The Slow Edukators

(The Edukators, 2004, Hans Weingartner)

In all honesty, after watching The Edukators, I had no idea how to feel. I thought that the film was far too long for its own good, and in comparison to another film, also German at that, that I’ve seen in class, I felt the way Good Bye Lenin approached its political statements about capitalism and government was much more subtle and effective than The Edukators, which seems to just outright give the viewer a lecture in the middle of the film.

And this is puzzling because the basic premise of the movie really does not feel like it had to be almost two full hours. It’s simply about a trio of anti-capitalist activists, two of which are a couple, and them committing a kidnapping-by-circumstance, and the relationships of these three and their captor. Along the way, the captor learns to bond with them, the third wheel of the activists falls in love with the girl, and more issues are discussed.

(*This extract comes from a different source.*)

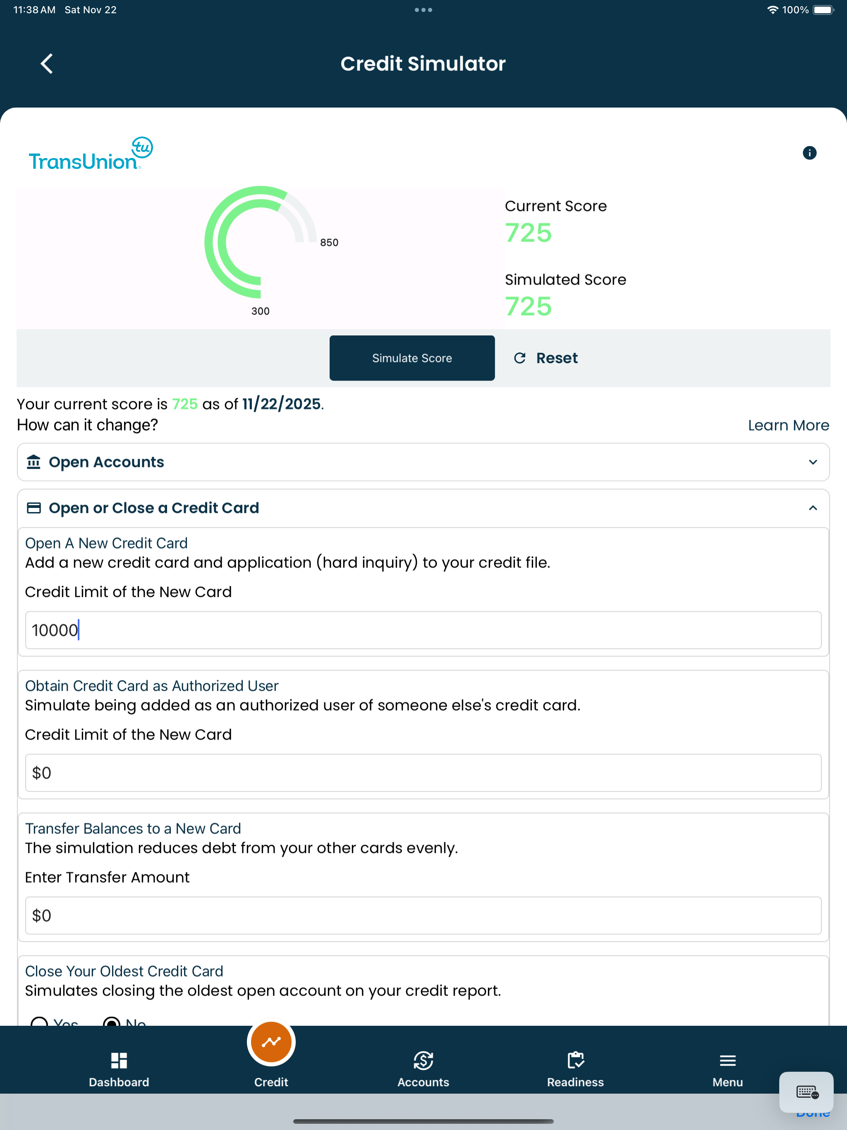Screen dimensions: 847x1130
Task: Click the Enter Transfer Amount field
Action: [x=423, y=915]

I think what the movie also fails at from the start is introducing these characters. Obviously it is always a tricky thing to have a crime film with likable characters, considering how the very nature of the genre represents a fantasized view in the acts one shouldn’t normally do, but the main characters all start off very bland and unlikable, particularly Jule (Julia Jentsch). I never truly bought the romance between the characters as well, and the more kissing scenes there were, the more the romance subplot felt forced in as well as uncomfortable to watch. While the characters all eventually learn to grow, and they become more likable and understandable, it happens far too close to the end of the film for it to truly have any impact. In fact, the film’s ending even attempts to try a twist ending where it initially appears that the activists would not get away with their crimes only to reveal that they in fact did, but at the very end of the film I was just more annoyed they just didn’t get caught.

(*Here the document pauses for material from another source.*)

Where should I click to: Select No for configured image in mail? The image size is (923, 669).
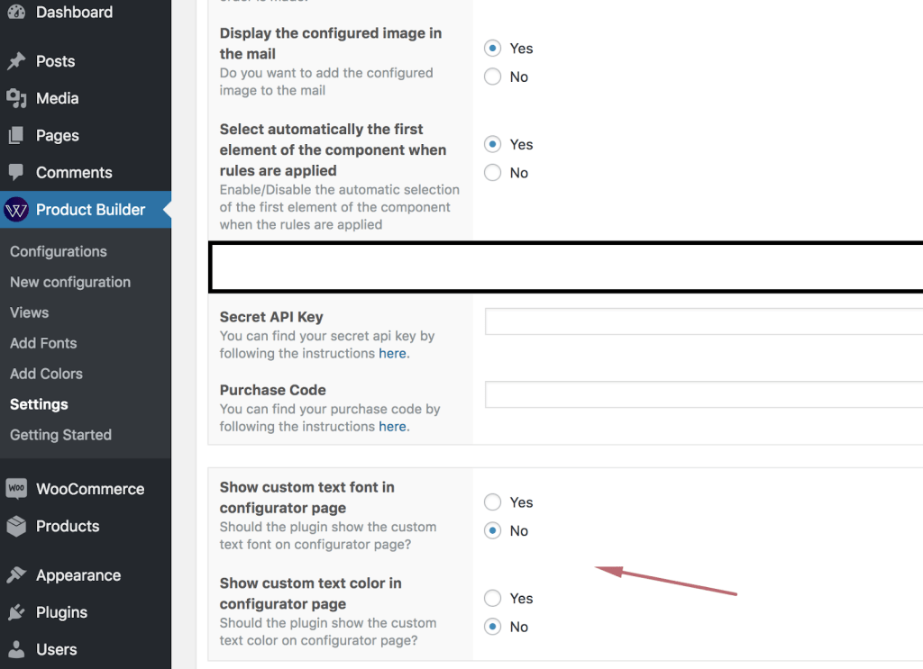(x=492, y=77)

And another thing I felt the movie was lacking was a consistent theme. The film begins with a strong opening scene of the leads protesting a store’s sweatshop practices, and then builds up to them breaking into the home of Hardenberg, a man who would eventually be their hostage. Once they appear to get caught and commit the kidnapping, the film takes a more panic-induced tone, and the actual kidnapping is intense. But when the dust settles, the film transitions from a crime drama to an almost slice-of-life drama with the four characters. It feels almost like an entirely different film, and the sudden shift is truly jarring, with its bloated runtime also adding to the pain.

The one thing I did like about the film though was the performances. As much as the characters felt unlikable or flat, I never felt that they were poorly acted. Everyone in the film’s 4-person ensemble is doing their best, and the emotions of each character as well as the tone in their dialogue is felt. The actors all did a very good job, and their performances are easily the best part of the film.

In the end, after much thought, I honestly didn’t expect to dislike a movie any more than The Five Obstructions out of all the films I’ve watched in this class, but The Edukators successfully managed to dethrone it. It’s a well-acted film that, like its characters, sadly feels like it doesn’t know what it’s doing or where it’s going.